A Mexican film from 2015, The Similars is set in one location, shot mostly in black and white with occasional muted colouring, and comes with a melodramatic score, and yet is one of the most gripping and bizarre films I’ve seen in a long time.

On a rain swept night in 1968 eight people gather at a bus station where all the buses are delayed, and due to excerpts from a radio broadcast they slowly begin to realise that something’s terribly wrong, not only in their location but the rest of the world. Which becomes even more apparent as suddenly an old woman’s face mutates, and she looks exactly like Ulysses, one of the men present. And soon she’s not the only one. To say any more would ruin the surprises the film offers up, but from beginning to end this is a captivating movie, and one which I’d argue is pretty unpredictable.

All of the characters are well defined and portrayed, from a student doctor who despises the government (and given the events of the often referenced upcoming event at Tlatelolco he has every reason to), to the heavily pregnant woman, whilst the mother and child are understandably terrified by events. Even the old woman who speaks no English is an intriguing character, though oddly it could be suggested she excels at playing the character far better once transformed.
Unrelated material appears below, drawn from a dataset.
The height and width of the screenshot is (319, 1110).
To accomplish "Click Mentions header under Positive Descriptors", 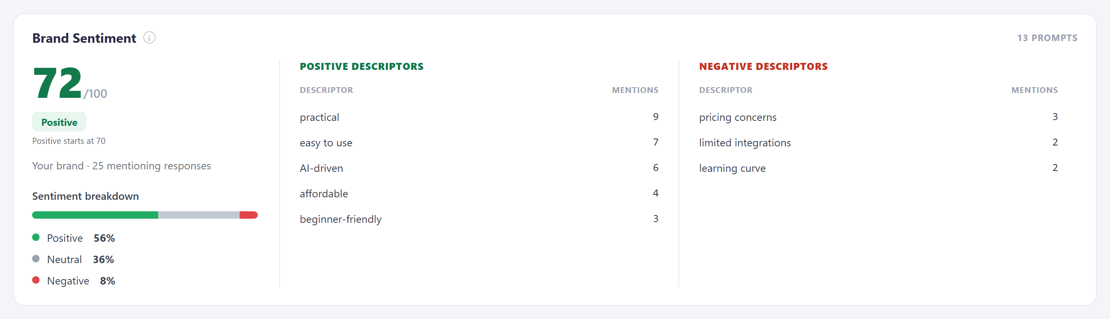I will coord(635,90).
The script is extremely tight as well, and if there is a drawback it’s that some of the make up is a little patchy, and despite the concept no one looks exactly identical to each other, but given the low budget and general effectiveness of the film, I’m more than happy to ignore this.

There’s some beautifully ridiculous scenes here, including a montage of famous photographs where suddenly all involved have Ulysses’s face, and that idea is taken to even more absurd heights when a character flips through a collection of pornographic magazines, and soon the film becomes even more twisted. Written and directed by Isaac Ezban (whose only other film is 2014’s The Incident, which I plan to check out as soon as possible on the strength of this), he’s clearly a director to watch out for as the film is stylish, disconcerting in the best possible way, yet bleakly amusing as well.
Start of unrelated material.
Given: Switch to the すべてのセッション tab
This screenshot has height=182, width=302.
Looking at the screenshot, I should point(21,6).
A mix of comedy, fantasy and humour, this is like a Twilight Zone episode if that series had become even odder than it already was. There’s a tiny bit of gore in it but most of the time it relies on distressing the audience psychologically, at least until the (possibly unneeded) exposition dump right at the very end. And the eventual reveal of what exactly is going on is a beautiful one, and the villain involved is a mischievous and exquisitely evil creation and then some.

It’s a film which manages to be genuinely chilling but also often funny, if only due to the insanity of the concept, though the filmmakers lean in to this with the over the top score as well. I sometimes struggle with films set only in one location but this a taut, beguiling piece of cinema, and an essential one for anyone who likes to laugh whilst also being disturbed.

Alex FInch.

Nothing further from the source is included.